A: Thanks for checking our proof so carefully. In our revised paper, we have added bold subtitles to highlight the proofs of "if" and "only if" parts. We also added more intermediate steps and explanations to the proof of ``if'' part (i.e. the Q-function decomposition implies $\zeta_k=0$). We have also changed $\pi_{\omega}$ and $\omega$ to $\pi$. Thanks for pointing out this inconsistent notation.

Q5: In the proof of Lemma 3, can the authors be more explicit about the last inequality of page 33?

A: Thanks for checking our proof so carefully.
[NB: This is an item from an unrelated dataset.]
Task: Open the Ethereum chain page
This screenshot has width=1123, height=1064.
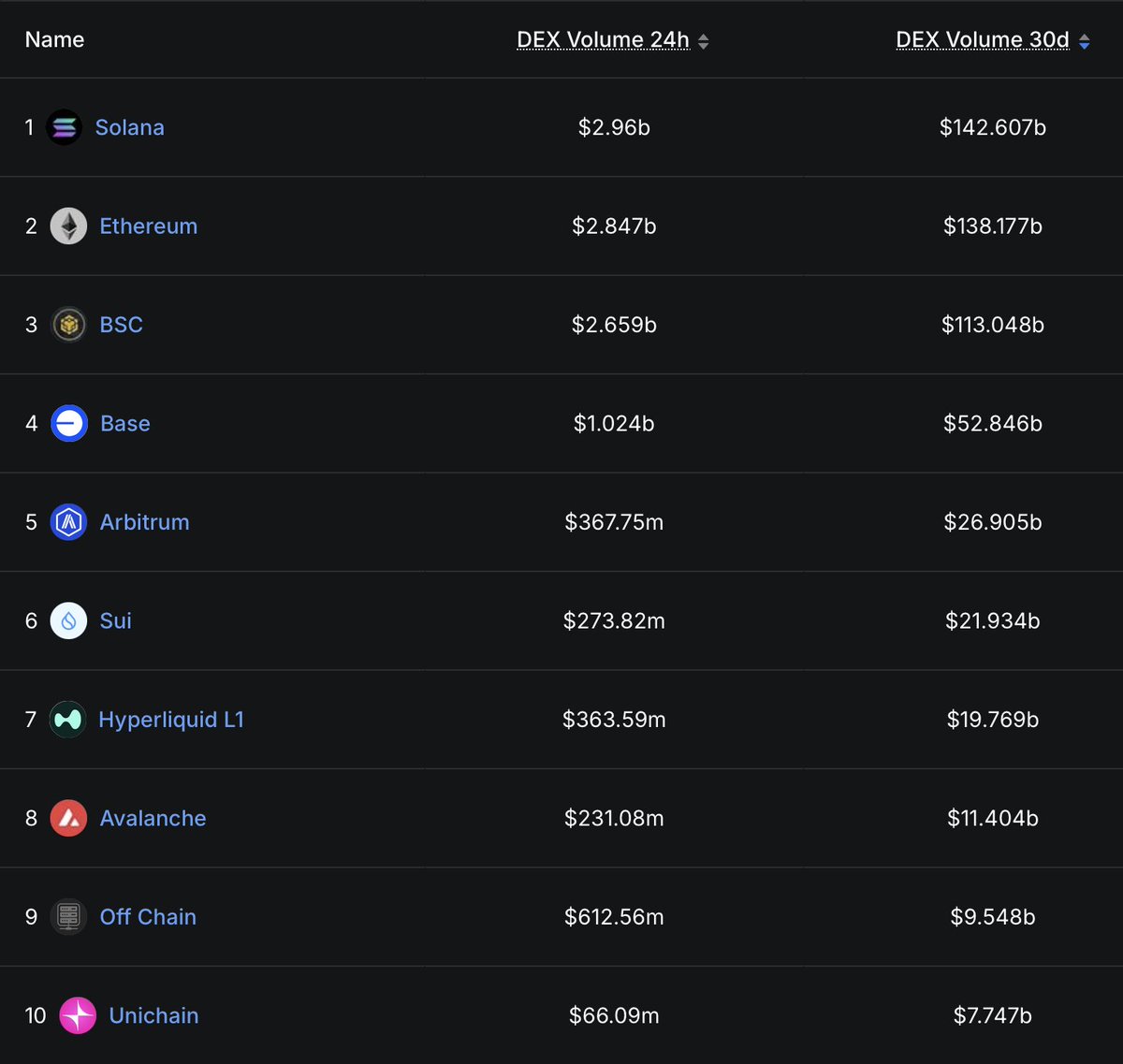Action: pos(148,226)
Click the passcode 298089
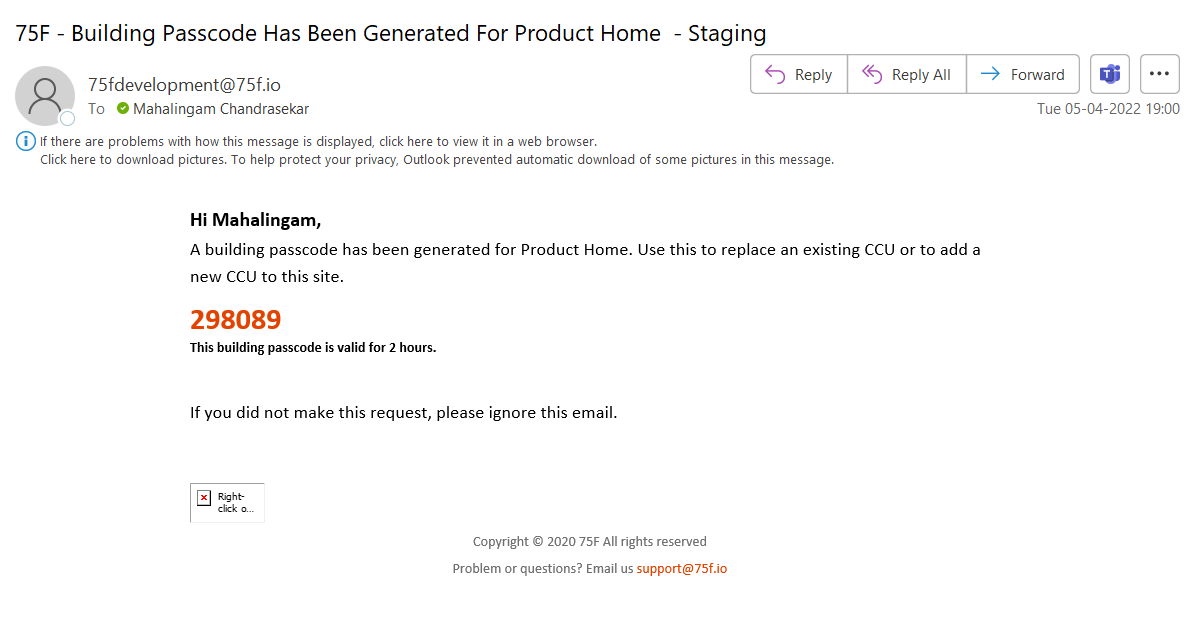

We think the reviewer was referring to the following inequality. $\sum_a \Big|\prod_{m=1}^M\pi_{t+1}^{(m)}(a^{(m)}|s)-\prod_{m=1}^M \pi_t^{(m)}(a^{(m)}|s)\Big|$ $\le\sum_a \sum_{m'=1}^M\Big|\prod_{m=1}^{m'}\pi_{t+1}^{(m)}(a^{(m)}|s)\prod_{m=m'+1}^{M}\pi_t^{(m)}(a^{(m)}|s)-\prod_{m=1}^{m'-1}\pi_{t+1}^{(m)}(a^{(m)}|s)\prod_{m=m'}^{M}\pi_t^{(m)}(a^{(m)}|s)\Big|$ To exlain, for any fixed action $a$, denote $C_{m'}(a):=\prod_{m=1}^{m'}\pi_{t+1}^{(m)}(a^{(m)}|s)\prod_{m=m'+1}^{M}\pi_t^{(m)}(a^{(m)}|s)$ and then the above inequality can be obtained by the following triangle inequality $|C_M(a)-C_0(a)|=\Big|\sum_{m'=1}^M [C_{m'}(a)-C_{m'-1}(a)]\Big|\le \sum_{m'=1}^M |C_{m'}(a)-C_{m'-1}(a)|.$ We have added this clarification to the revised paper.

Thank you for adding an illustrating experiment. It looks the nonzero duality gap of optimal product policy doesn't make difference between two algorithms. Is this also characterized in their convergence rates?